RUN apt-get -y install bc curl git autoconf automake cmake libtool wget antiword wv python3-pip python3-bs4 python3-lxml python3-html5lib python3-feedparser python3-yaml python3-tidylib
RUN curl https://apertium.projectjj.com/apt/install-nightly.sh | bash
RUN apt-get -yf install apertium-all-dev cg3 hfst
# giella-core
WORKDIR /giellalt
RUN git clone --depth 1 https://github.com/giellalt/giella-core
WORKDIR /giellalt/giella-core
RUN ./autogen.sh
RUN ./configure
RUN make -j
# shared-mul
WORKDIR /giellalt
RUN git clone --depth 1 https://github.com/giellalt/shared-mul
RUN git clone --depth 1 https://github.com/giellalt/lang-nob
WORKDIR /giellalt/lang-nob
RUN ./autogen.sh
RUN ./configure --enable-fst-hyphenator --enable-spellers --enable-tokenisers --enable-phonetic --enable-tts
RUN make -j
...Then, trying to build the image using this command...:
$ docker build . -f Dockerfile.nob -t lang-nob
...the process fails, with the following error lines printed before the process terminates:
HRGX2FST spellrestrict-nfd2nfc.hfst
/usr/bin/hfst-regexp2fst: spellrestrict-nfd2nfc.regex: XRE parsing failed in expression #1 separated by semicolons
make[2]: *** [Makefile:885: spellrestrict-nfd2nfc.hfst] Error 1
make[2]: *** Deleting file 'spellrestrict-nfd2nfc.hfst'
make[2]: *** Waiting for unfinished jobs....
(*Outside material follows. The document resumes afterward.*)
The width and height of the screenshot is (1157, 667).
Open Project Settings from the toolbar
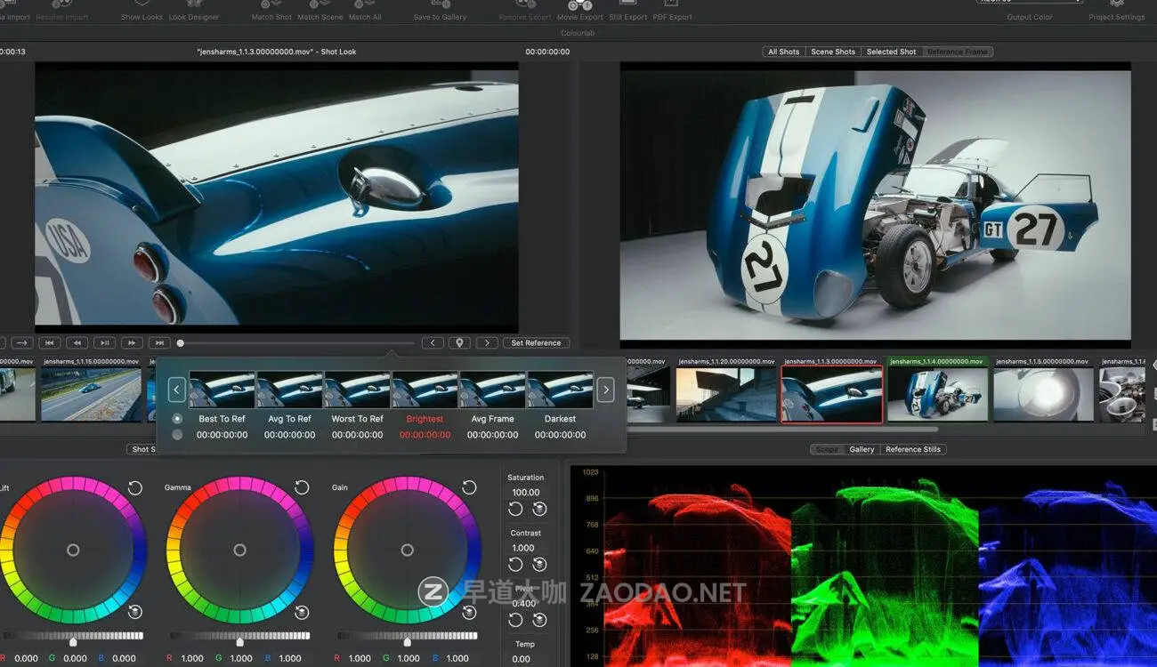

/usr/bin/hfst-regexp2fst: spellrelax-nfc2nfd.regex: XRE parsing failed in expression #1 separated by semicolons
make[2]: *** [Makefile:885: spellrelax-nfc2nfd.hfst] Error 1
make[2]: *** Deleting file 'spellrelax-nfc2nfd.hfst'
rm spellrelax-with-flagtags.hfst spellrelax-mobile-keyboard.hfst spellrelax-with-tags.hfst inituppercase.hfst spellrelax-tags.hfst allcaps.hfst downcase-derived_proper-strings.hfst spellrelax.hfst
make[2]: Leaving directory '/giellalt/lang-nob/src/orthography'
make[1]: *** [Makefile:1212: all-recursive] Error 1
make[1]: Leaving directory '/giellalt/lang-nob/src'
make: *** [Makefile:540: all-recursive] Error 1
The command '/bin/sh -c make -j' returned a non-zero code: 2